## Aufgabenstellung
Schreiben Sie aus dem unten stehenden Text über Elektrofahrräder den Abschnitt von „Bis in die achtziger“ bis einschließlich „km/h beschränkt sein.“ wortgetreu ab.

## Vorliegender Text
┌────────

PresseBLICK-Rezensionen | Elektrotechnik |
Bei Elektrofahrzeugen denkt man zunächst an das Elektroauto, das wegen der bekannten Batterie-Probleme bisher nicht über Nischen-Anwendungen hinauskommt. Es gibt aber noch ein anderes Gefährt, das kurzfristig bessere Chancen haben könnte, zum vertrauten Anblick im Straßenverkehr und zum Dauer-Kunden an der Steckdose zu werden: Das Fahrrad mit Elektromotor.
Das vorliegende Buch vermittelt allen, die sich eingehender mit Elektrorädern befassen wollen, einen guten Überblick über die wichtigsten Modelle und Konstruktionstypen. Außerdem beleuchtet es die geschichtliche Entwicklung des Elektrorads, stellt noch unverwirklichte Projekte vor und wirft auch einen Blick auf verwandte Gefährte wie Liegeräder oder Solarmobile. Nicht zuletzt vermittelt es etwas von der Faszination, die von den "Powerbikes" ausgehen kann. Der Reiz liegt dabei gerade in den Beschränkungen, welche der begrenzte Energievorrat von Batterien auferlegt bzw. in der Herausforderung, aus einem Fingerhut an elektrischer Energie ein Optimum an Fortbewegung herauszuholen.
Bis in die achtziger Jahre beschränkten sich die Hersteller von Elektrofahrrädern auf Prototypen und Kleinserien, denen man meistens ansah, daß sie irgendwie zusammengebastelt worden waren. Einen ersten Vorstoß zur besseren Vermarktung dieses Fahrradtyps unternahm Anfang der neunziger Jahre die Firma Sachs, als sie mit der "Hercules-Electra" ein reinrassiges Elektrofahrrad herausbrachte. Sachs setzte sogar eine Änderung der Leichtmofaverordnung durch, die ein Benutzen solcher Fahrzeuge ohne Helm erlaubte. Allerdings blieben Versicherungskennzeichen und Mofaprüfbescheinigung Pflicht. Die Höchstgeschwindigkeit mit elektrischem Antrieb muß konstruktiv auf 20 km/h beschränkt sein.
Die "Electra" verkaufte sich zunächst ganz gut. Sie sprach aber letztlich doch nur ein begrenztes Publikum an, so daß die Verkaufszahlen wieder zurückgingen. Hinzu kam, daß respektable Konkurrenten wie das antriebsstarke "Estelle" der Firma Heinzmann am Markt erschienen und sich ihren Teil vom Kuchen abschnitten.

└────────

## Gegebene Zeilen
┌────────

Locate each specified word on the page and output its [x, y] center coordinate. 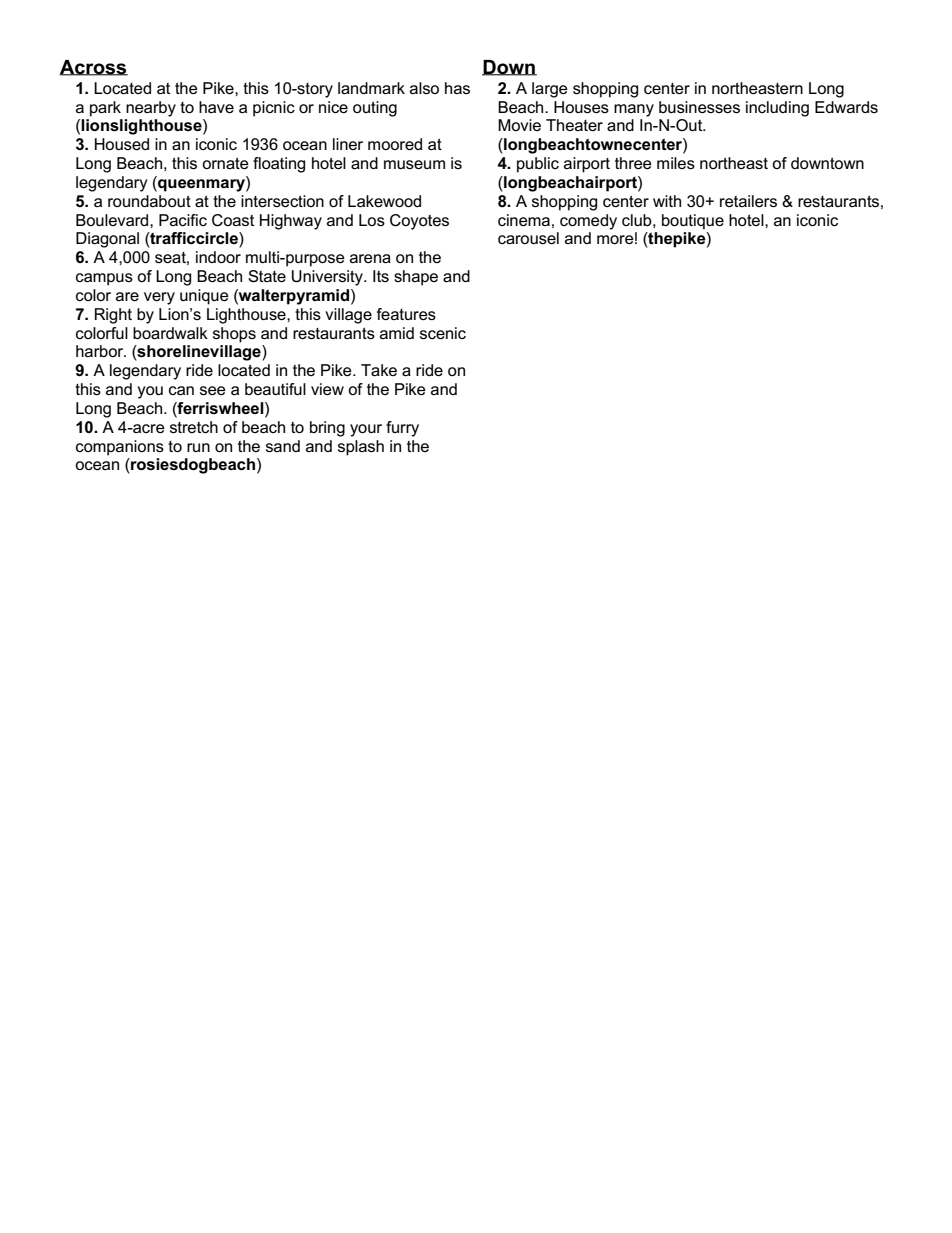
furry [402, 429]
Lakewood [384, 201]
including [777, 109]
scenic [443, 333]
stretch [194, 427]
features [406, 314]
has [457, 88]
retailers [748, 201]
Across [94, 68]
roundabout [149, 201]
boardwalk [170, 333]
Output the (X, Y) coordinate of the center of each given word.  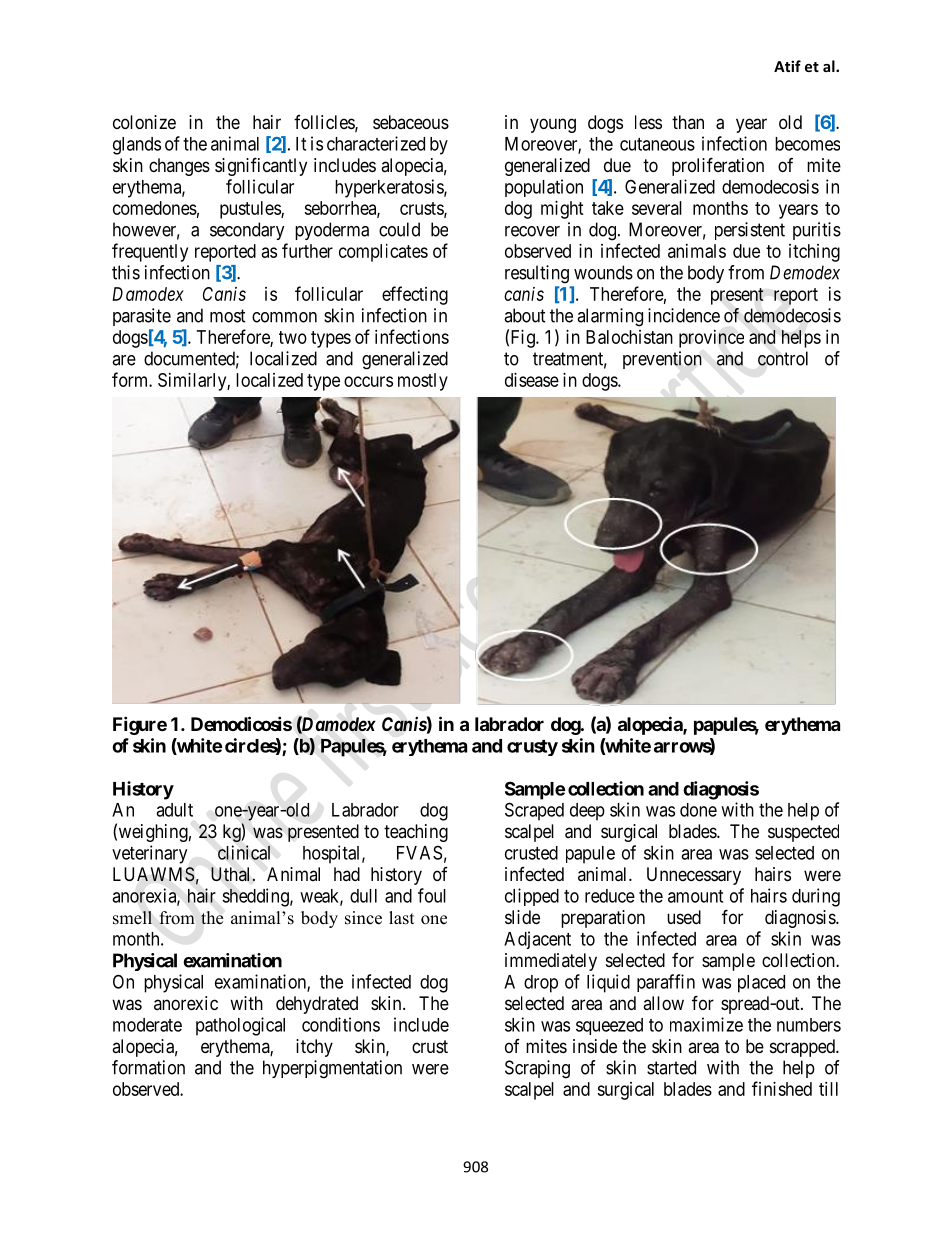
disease (532, 380)
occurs (368, 381)
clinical (244, 852)
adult (174, 810)
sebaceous (411, 122)
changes (179, 167)
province (711, 339)
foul (432, 895)
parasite (142, 317)
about (525, 315)
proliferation (718, 166)
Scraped (534, 811)
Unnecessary (694, 876)
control (783, 358)
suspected (803, 833)
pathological (240, 1026)
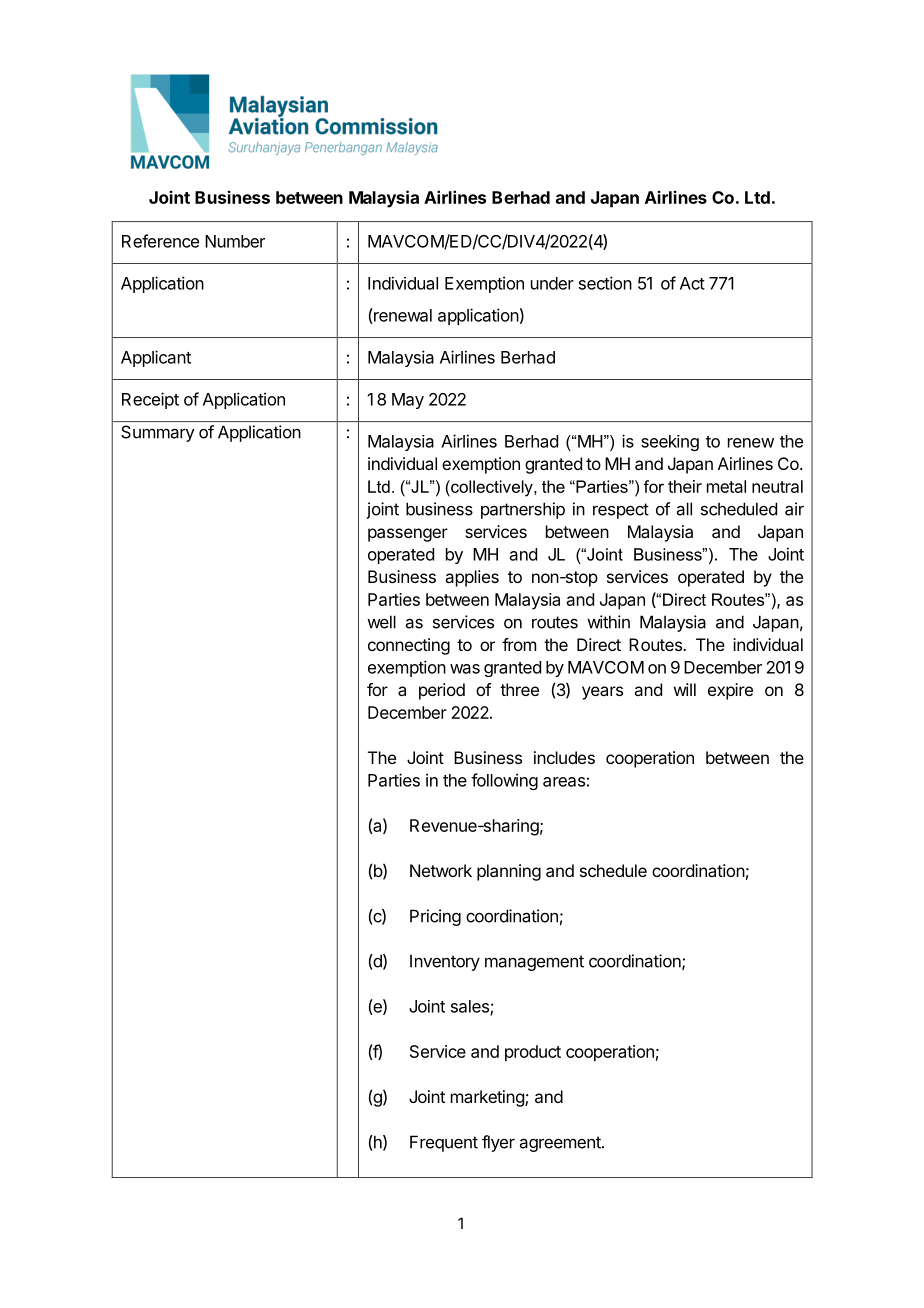 This screenshot has width=924, height=1308. What do you see at coordinates (472, 578) in the screenshot?
I see `applies` at bounding box center [472, 578].
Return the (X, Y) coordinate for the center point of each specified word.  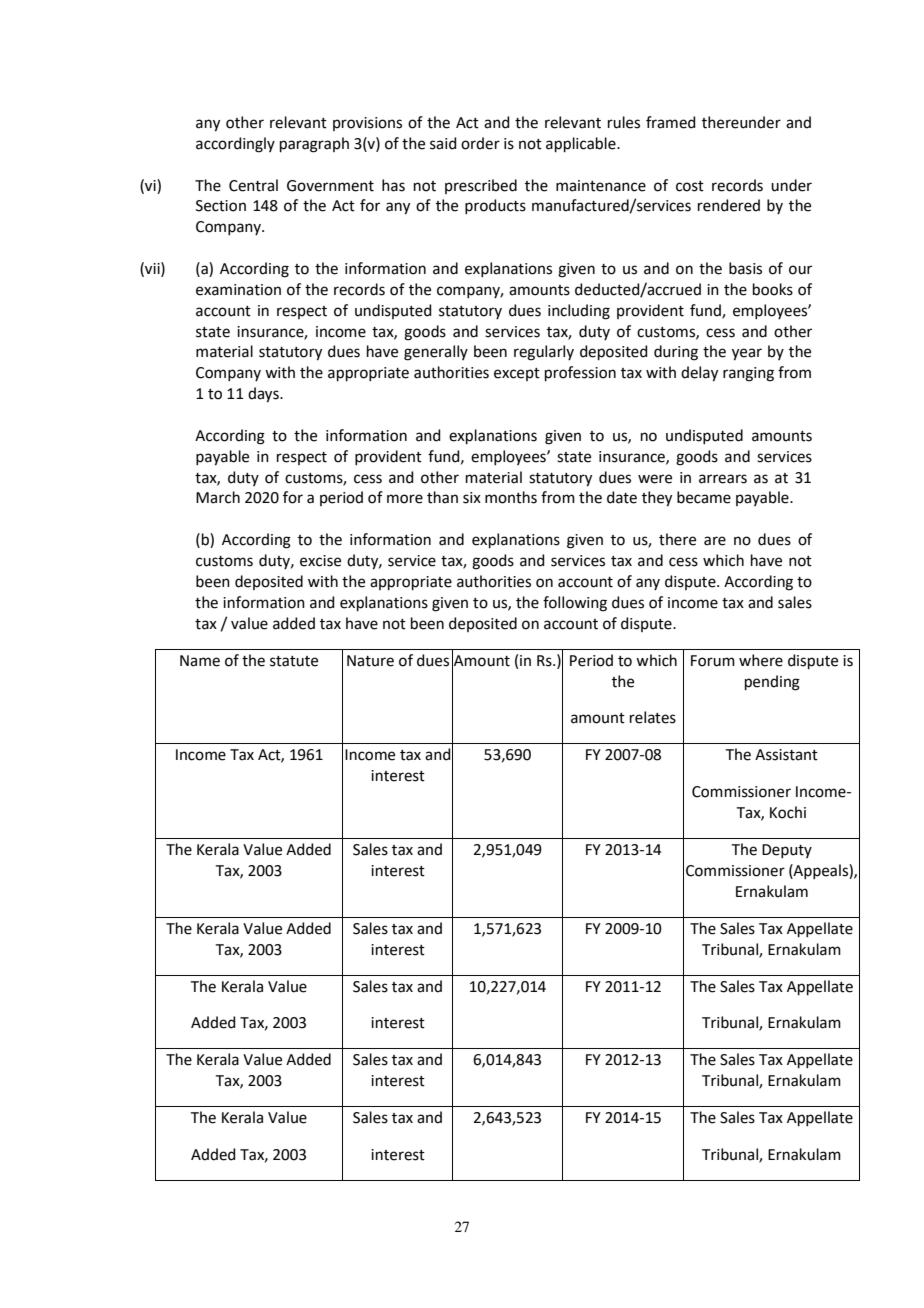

└────────

## Lösung
Bis in die achtziger Jahre beschränkten sich die Hersteller von Elektrofahrrädern auf Prototypen und Kleinserien, denen man meistens ansah, daß sie irgendwie zusammengebastelt worden waren. Einen ersten Vorstoß zur besseren Vermarktung dieses Fahrradtyps unternahm Anfang der neunziger Jahre die Firma Sachs, als sie mit der "Hercules-Electra" ein reinrassiges Elektrofahrrad herausbrachte. Sachs setzte sogar eine Änderung der Leichtmofaverordnung durch, die ein Benutzen solcher Fahrzeuge ohne Helm erlaubte. Allerdings blieben Versicherungskennzeichen und Mofaprüfbescheinigung Pflicht. Die Höchstgeschwindigkeit mit elektrischem Antrieb muß konstruktiv auf 20 km/h beschränkt sein.